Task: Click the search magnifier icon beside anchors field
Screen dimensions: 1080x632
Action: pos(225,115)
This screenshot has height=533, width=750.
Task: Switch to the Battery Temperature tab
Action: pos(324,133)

=-=-=-=-=

Task objective: Please set down each line of the records exactly as given.

Answer to this exercise:
Task: Click the search magnifier icon beside anchors field
Screen dimensions: 1080x632
Action: pos(225,115)
This screenshot has height=533, width=750.
Task: Switch to the Battery Temperature tab
Action: pos(324,133)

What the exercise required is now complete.